Tuvalu, in the South Pacific, is one of the world’s lowest-lying nations and faces inundation within a generation by rising tides linked to mankind’s impact on the climate.
In a week where Ross Garnaut delivered his climate change report, the Tuvalu issue poses a question for Australia: Do we take on other countries’ problems as well?
SPECIAL FEATURE: Tuvalu in crisis
In a twist with far-reaching implications, Tuvalu Government officials and community elders are hoping in a worse-case scenario Australia will accept the entire population of about 10,000 and allow them to continue to function as a sovereign nation, in the hope of one day returning to their island home.
Tuvalu Prime Minister Apisai Ielemia visited Canberra in August in what Tuvalu officials described as a “secret visit” to float the migration plan.

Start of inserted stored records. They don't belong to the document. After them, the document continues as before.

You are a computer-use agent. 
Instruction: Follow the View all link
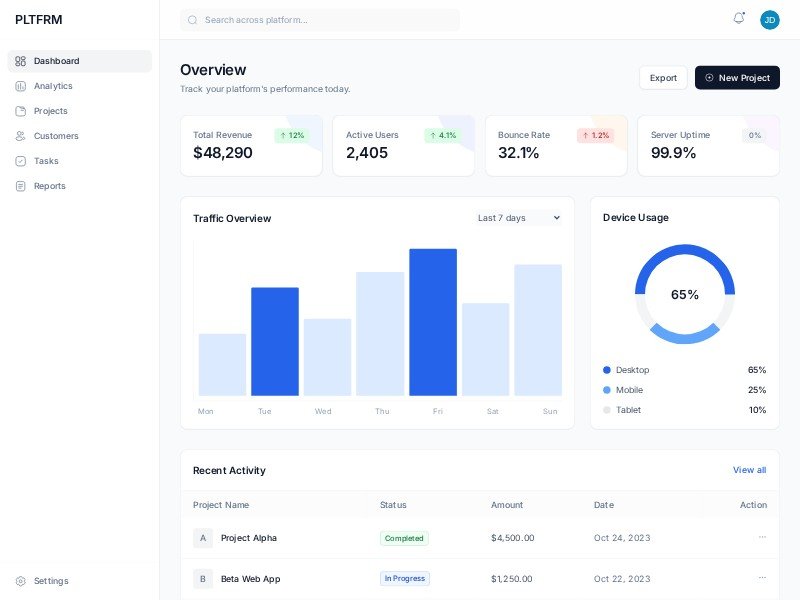(x=749, y=470)
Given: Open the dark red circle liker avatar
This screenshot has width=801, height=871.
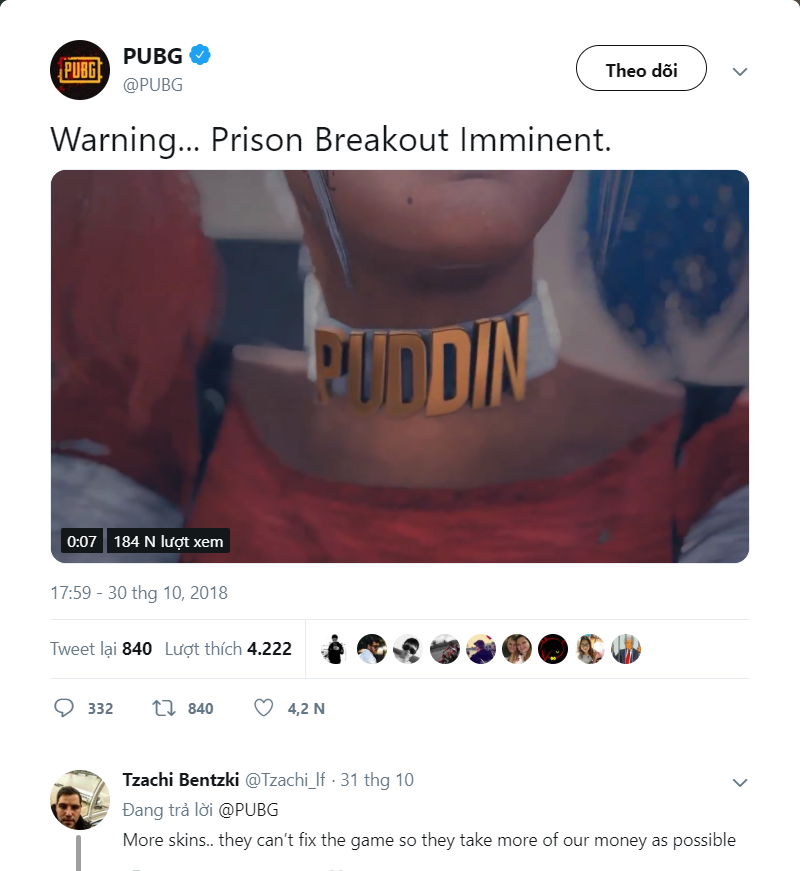Looking at the screenshot, I should point(553,649).
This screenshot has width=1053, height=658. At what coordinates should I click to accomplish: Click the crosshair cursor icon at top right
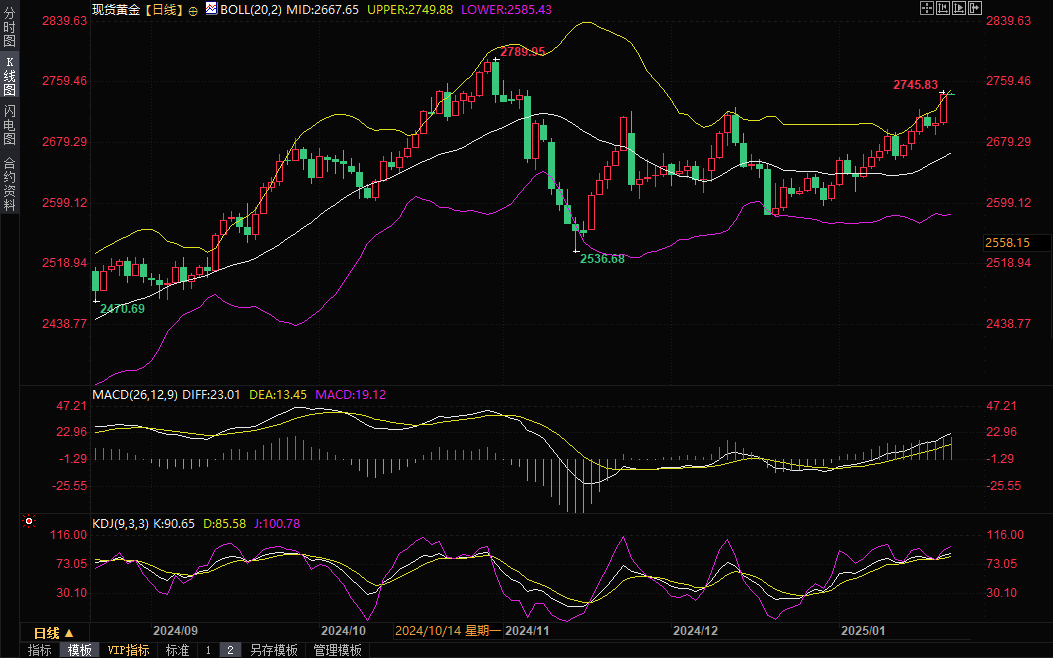pyautogui.click(x=925, y=8)
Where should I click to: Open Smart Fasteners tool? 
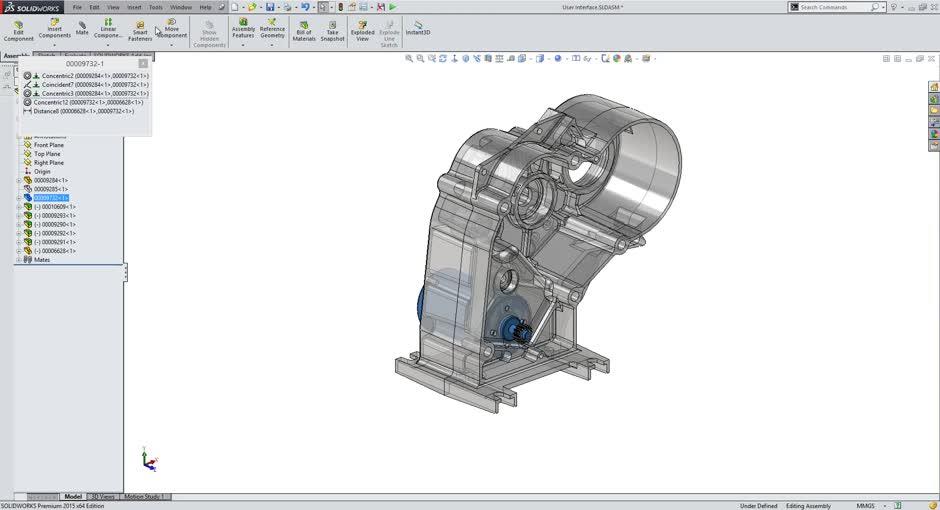coord(140,30)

Australian officials have refused to comment on the meeting.
Such an unprecedented environmental evacuation could become the model for other low-lying nations such as Kiribati and the Maldives, which face being swept away by rising tides.
Tuvalu has previously approached Australia and New Zealand with pleas to open up a migration channel — Australia’s previous government twice refused, but NZ now accepts 75 migrants a year.
Data from groups including the Intergovernmental Panel on Climate Change and the CSIRO indicate mass evacuation may need to happen within decades.
A gauge installed in 1993 shows the sea level at Tuvalu has been rising by 5.7mm a year.
Most of Tuvalu is just 1m above the high-tide mark and water already bubbles up through the porous coral during high tides, flooding the land during king tides.
Projections show that over the next century sea levels will rise by up to 0.8m, making Tuvalu uninhabitable.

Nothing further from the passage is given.